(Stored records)
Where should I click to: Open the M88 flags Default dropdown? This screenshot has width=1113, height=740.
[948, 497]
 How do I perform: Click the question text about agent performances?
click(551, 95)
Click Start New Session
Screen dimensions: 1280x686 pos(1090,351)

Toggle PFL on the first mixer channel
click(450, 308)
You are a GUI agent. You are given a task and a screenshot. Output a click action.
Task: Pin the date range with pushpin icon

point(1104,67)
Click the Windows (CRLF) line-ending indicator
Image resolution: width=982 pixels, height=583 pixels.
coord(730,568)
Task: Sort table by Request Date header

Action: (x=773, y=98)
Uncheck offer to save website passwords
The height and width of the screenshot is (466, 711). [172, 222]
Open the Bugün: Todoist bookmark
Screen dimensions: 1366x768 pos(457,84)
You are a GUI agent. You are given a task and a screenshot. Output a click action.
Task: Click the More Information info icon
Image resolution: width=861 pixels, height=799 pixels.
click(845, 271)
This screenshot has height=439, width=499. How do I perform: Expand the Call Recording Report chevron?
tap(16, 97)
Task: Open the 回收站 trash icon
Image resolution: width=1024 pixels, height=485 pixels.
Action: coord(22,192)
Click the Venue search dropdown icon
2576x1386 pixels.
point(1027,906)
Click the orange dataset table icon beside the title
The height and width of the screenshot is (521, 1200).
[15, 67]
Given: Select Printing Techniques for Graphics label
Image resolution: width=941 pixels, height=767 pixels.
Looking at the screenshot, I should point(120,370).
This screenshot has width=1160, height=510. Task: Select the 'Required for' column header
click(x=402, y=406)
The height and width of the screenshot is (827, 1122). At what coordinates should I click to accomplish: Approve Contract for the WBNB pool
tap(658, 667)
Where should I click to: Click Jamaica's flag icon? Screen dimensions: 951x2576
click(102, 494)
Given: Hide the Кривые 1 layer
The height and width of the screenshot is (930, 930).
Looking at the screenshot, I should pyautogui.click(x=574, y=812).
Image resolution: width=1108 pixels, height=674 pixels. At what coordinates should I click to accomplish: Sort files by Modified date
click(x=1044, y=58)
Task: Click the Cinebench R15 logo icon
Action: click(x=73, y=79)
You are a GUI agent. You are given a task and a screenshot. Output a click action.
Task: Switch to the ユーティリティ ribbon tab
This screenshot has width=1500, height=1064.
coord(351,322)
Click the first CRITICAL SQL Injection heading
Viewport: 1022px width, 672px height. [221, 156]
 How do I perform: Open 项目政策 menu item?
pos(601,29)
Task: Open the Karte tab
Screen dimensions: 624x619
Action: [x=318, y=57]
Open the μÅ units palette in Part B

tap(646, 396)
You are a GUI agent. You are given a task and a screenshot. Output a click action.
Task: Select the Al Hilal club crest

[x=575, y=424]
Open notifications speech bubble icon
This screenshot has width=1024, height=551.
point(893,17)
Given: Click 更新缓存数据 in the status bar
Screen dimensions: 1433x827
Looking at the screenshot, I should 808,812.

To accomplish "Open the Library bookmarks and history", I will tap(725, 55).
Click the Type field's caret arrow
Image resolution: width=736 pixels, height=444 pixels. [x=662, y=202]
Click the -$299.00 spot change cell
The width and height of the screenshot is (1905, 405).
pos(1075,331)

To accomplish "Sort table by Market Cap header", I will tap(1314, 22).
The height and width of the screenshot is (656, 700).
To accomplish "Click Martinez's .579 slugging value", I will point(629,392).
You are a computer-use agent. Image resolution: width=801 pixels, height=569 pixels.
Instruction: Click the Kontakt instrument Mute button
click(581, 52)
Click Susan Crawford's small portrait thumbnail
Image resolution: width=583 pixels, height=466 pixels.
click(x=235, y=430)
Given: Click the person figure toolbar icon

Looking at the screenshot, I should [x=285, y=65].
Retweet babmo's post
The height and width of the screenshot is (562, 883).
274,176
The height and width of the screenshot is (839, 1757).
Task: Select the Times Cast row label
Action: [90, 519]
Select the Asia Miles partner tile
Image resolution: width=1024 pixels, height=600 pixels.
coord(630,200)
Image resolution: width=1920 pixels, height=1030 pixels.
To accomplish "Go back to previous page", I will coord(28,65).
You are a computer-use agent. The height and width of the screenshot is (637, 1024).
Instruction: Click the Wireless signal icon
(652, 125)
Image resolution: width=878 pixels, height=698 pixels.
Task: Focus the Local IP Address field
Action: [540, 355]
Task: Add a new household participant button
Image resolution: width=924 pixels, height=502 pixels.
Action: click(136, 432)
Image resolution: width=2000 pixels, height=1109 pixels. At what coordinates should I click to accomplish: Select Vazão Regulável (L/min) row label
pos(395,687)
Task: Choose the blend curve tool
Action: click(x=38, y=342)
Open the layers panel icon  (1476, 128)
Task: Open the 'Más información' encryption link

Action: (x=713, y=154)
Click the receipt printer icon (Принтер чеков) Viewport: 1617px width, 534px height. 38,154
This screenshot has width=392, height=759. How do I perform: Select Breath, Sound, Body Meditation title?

> Problem details
Reproduce the lines of the records exactly, from the first one through the line that contains "Click the Windows".

> Expected output
Where should I click to: Open the M88 flags Default dropdown? This screenshot has width=1113, height=740.
[948, 497]
 How do I perform: Click the question text about agent performances?
click(551, 95)
Click Start New Session
Screen dimensions: 1280x686 pos(1090,351)

Toggle PFL on the first mixer channel
click(450, 308)
You are a GUI agent. You are given a task and a screenshot. Output a click action.
Task: Pin the date range with pushpin icon

point(1104,67)
Click the Windows (CRLF) line-ending indicator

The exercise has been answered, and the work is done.